May 24, 2026 · Updated May 24, 2026
York Hall at Nissequogue River State Park will become a performing arts venue after New York State committed $1.5 million to its restoration this February. The move signals that Smithtown's $10 million Downtown Revitalization Initiative grant is crossing from planning into active construction along the Kings Park commercial corridor near the LIRR station.
York Hall at Nissequogue River State Park will become a performing arts and community venue after New York State committed $1.5 million to its restoration this February, the clearest sign yet that Kings Park's $10 million downtown overhaul is moving from blueprints into construction.
The funding is part of a Downtown Revitalization Initiative grant that Governor Kathy Hochul awarded Smithtown in 2024, targeting the Pulaski Road corridor near the Long Island Rail Road station for transit-oriented rezoning. The plan allows mixed-use buildings up to three stories and 40 feet in the core business district, the biggest zoning change the hamlet has seen in decades.
The Smithtown Town Board closed its final public comment period in early 2025, drawing business owners, residents, and civic groups who had spent two years debating the hamlet's direction. Most speakers backed the plan. A handful of local officials pushed back on the density provisions, arguing that permitting apartment buildings in a traditionally commercial zone would change Kings Park's character.
"This was long overdue," said a Pulaski Road shop owner who has watched storefronts cycle through short-lived tenants since the 1990s. "We need people living here, not just passing through."
Under the adopted standards, developers can build three-story, mixed-use structures in the core district. Apartment buildings are permitted in areas previously limited to commercial tenants. Sidewalks will be widened, parking layout updated, and pedestrian-scale lighting added along the main business strip near the LIRR platform.

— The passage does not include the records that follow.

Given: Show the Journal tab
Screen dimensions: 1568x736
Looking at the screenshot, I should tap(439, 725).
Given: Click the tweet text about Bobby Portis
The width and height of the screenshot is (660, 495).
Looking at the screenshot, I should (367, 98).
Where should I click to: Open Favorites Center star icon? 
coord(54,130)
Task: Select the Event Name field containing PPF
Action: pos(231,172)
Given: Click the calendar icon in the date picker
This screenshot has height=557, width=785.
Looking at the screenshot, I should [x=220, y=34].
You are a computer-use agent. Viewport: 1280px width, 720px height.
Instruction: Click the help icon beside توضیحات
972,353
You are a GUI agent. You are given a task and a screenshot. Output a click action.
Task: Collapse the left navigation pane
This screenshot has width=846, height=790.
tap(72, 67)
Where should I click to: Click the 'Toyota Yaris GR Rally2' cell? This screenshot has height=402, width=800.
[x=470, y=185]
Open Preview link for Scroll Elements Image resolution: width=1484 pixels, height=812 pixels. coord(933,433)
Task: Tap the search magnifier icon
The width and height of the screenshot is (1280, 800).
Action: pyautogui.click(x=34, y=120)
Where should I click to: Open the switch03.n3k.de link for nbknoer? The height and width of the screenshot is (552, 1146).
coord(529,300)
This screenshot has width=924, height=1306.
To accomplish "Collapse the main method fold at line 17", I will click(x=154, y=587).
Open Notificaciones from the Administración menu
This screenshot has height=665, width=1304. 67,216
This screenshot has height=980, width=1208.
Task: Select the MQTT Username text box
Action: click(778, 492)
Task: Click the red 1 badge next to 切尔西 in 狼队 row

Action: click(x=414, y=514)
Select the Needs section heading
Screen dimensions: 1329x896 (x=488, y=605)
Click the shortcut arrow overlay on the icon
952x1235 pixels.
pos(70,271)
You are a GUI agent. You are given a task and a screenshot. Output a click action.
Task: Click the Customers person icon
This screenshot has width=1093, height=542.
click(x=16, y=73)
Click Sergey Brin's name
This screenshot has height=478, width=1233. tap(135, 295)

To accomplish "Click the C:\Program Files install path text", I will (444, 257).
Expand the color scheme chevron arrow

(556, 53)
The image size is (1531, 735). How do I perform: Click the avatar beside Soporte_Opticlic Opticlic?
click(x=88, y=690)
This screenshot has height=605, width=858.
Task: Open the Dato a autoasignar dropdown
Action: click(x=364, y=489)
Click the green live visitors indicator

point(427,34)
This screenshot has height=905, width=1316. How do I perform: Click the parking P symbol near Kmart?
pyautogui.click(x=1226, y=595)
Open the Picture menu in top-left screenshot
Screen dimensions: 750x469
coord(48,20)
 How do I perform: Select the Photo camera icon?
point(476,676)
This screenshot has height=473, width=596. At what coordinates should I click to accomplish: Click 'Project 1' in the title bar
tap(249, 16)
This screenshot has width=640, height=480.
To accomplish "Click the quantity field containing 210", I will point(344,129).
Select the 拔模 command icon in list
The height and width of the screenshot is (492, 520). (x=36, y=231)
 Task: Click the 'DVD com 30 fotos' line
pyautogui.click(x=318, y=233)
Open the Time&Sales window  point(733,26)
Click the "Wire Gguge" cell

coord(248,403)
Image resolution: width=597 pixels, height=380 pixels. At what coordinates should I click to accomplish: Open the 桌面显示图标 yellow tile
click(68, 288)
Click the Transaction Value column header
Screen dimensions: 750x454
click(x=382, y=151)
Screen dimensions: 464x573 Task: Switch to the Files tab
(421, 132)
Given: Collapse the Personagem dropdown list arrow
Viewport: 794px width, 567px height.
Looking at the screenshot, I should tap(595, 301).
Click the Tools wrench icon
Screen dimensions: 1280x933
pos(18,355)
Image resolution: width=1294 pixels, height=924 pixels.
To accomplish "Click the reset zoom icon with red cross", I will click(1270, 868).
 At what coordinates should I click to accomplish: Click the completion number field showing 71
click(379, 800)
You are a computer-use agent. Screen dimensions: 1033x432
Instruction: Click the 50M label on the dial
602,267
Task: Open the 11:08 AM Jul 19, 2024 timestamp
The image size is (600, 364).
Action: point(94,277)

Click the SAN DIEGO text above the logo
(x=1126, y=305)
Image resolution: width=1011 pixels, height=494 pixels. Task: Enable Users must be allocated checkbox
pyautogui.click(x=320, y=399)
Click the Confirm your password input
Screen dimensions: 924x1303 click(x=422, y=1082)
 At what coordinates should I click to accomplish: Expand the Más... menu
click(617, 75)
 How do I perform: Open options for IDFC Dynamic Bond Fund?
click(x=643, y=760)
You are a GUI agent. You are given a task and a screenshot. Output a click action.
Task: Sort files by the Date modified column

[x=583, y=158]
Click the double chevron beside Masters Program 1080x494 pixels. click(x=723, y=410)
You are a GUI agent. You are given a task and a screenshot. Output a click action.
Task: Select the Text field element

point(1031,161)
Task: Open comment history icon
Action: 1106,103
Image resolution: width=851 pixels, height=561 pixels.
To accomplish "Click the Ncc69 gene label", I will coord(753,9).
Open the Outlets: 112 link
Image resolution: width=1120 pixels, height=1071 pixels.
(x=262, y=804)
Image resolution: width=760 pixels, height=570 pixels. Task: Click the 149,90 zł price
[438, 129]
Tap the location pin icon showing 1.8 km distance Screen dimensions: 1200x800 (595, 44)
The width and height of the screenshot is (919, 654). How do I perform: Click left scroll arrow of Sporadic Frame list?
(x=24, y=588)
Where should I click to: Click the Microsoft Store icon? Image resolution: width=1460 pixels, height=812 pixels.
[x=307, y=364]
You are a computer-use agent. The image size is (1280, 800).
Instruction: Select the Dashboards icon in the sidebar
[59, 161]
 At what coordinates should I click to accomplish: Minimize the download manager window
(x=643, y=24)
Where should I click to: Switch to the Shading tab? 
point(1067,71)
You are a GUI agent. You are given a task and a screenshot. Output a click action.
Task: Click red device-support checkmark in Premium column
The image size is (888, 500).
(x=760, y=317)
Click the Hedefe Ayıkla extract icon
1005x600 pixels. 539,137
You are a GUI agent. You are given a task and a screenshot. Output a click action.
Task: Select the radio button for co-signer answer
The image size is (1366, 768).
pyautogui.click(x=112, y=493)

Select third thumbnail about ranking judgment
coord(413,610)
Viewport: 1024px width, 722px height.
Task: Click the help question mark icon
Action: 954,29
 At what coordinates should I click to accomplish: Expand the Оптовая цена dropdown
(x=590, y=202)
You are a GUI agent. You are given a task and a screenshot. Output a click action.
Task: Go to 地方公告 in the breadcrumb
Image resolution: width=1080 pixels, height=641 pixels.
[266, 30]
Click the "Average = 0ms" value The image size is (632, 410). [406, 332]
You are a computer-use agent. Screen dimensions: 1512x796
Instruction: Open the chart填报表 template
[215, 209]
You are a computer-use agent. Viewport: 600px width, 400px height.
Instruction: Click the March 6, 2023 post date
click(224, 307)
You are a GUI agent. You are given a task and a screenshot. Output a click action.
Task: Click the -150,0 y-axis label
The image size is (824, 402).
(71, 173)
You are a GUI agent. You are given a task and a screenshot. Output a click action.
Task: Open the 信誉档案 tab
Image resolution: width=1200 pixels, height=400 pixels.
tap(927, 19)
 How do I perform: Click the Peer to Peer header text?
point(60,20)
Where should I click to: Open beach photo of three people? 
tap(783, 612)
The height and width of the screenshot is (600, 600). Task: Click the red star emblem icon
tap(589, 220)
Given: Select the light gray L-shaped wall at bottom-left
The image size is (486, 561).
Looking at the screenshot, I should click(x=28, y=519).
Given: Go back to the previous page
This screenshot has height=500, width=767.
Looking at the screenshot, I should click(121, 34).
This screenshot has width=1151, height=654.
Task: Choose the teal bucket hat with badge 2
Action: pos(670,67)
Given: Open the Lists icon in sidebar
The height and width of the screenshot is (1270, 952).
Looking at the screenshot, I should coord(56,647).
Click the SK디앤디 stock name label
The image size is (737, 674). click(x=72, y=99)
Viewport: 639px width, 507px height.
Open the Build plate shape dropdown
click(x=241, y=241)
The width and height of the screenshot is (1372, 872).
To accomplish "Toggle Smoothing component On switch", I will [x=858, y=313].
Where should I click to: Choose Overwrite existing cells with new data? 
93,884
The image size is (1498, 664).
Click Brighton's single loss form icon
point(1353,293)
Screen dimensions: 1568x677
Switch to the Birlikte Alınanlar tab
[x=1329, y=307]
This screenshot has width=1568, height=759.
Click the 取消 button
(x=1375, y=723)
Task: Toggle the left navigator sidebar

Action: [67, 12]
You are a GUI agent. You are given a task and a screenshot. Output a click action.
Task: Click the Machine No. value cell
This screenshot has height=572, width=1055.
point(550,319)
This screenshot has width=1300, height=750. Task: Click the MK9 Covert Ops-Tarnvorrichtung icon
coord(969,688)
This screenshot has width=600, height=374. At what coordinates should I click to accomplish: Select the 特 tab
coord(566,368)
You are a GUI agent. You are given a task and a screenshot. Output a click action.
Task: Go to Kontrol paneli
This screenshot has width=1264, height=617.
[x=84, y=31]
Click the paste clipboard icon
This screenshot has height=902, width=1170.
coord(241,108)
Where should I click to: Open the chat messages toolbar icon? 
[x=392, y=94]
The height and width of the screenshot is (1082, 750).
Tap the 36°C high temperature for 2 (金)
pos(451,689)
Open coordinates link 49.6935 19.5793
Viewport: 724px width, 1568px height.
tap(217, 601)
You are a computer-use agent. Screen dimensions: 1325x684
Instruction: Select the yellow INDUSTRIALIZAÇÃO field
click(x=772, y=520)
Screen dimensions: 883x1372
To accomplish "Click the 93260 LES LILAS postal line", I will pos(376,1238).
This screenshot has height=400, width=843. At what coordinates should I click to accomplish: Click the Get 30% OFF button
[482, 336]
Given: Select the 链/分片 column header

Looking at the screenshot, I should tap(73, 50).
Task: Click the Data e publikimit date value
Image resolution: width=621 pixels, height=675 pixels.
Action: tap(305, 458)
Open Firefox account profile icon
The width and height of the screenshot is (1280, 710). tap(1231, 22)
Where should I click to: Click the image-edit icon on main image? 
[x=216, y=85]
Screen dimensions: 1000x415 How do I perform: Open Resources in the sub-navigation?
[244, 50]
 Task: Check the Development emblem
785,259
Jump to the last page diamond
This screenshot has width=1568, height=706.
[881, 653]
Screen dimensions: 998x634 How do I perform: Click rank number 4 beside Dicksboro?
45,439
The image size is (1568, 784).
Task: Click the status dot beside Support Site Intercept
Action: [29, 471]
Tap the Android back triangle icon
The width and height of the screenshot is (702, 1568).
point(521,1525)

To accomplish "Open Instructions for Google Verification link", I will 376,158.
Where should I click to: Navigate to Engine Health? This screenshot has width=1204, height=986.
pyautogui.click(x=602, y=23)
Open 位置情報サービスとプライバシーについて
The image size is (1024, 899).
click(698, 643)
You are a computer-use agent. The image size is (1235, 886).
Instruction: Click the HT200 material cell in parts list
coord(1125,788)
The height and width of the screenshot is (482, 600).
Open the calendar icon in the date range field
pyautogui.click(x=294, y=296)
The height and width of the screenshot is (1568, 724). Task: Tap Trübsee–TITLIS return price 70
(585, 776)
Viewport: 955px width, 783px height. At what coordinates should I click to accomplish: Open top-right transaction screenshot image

The most prominent private project tracking the new zoning is Cornerstone Kings Park, a proposed 50-unit luxury apartment building from Tanzi Properties LLC. The firm has been monitoring the revitalization process since the DRI grant was announced and is expected to file formal applications once the town finalizes the revised code.
York Hall, a historic building inside Nissequogue River State Park on the western edge of the hamlet, is slated to anchor the plan's public amenity component. The $1.5 million state allocation covers structural preservation and interior renovation to support concerts, theater, and community meetings. Planners envision visitors walking from York Hall events into the Pulaski Road restaurant and retail strip, strengthening foot traffic that has thinned over decades of suburban sprawl.
Suffolk County added $5.5 million in separate downtown small-business support grants, giving qualifying merchants a pathway to facade upgrades, equipment loans, and operational funding tied to the revitalization district.
Rep. Nick LaLota separately secured $15 million for road improvements in Smithtown and a preservation commitment for a Kings Park landmark, layering federal investment on top of the state DRI money.
Kings Park spent much of the past 30 years watching its commercial strip hollow out as big-box retail drew shoppers toward Route 25A. The LIRR station on the Port Jefferson branch draws several hundred daily commuters, but most had little reason to stop downtown. The revitalization plan is built on the premise that adding residents within walking distance changes that calculation.
Whether Cornerstone Kings Park and other pending proposals survive community review is still unsettled. Several civic groups have called for density caps to prevent the hamlet from following over-built downtowns elsewhere on the South Shore. The three-story height limit was drafted with exactly that concern in mind, and planners say it keeps new construction at the scale of the Victorian storefronts that define Kings Park's streetscape.
State economic development guidelines require municipalities to begin spending within 24 months of a DRI grant award. With the 2024 award date on the clock, Smithtown officials say they expect the Town Board to take up the final adoption vote this summer.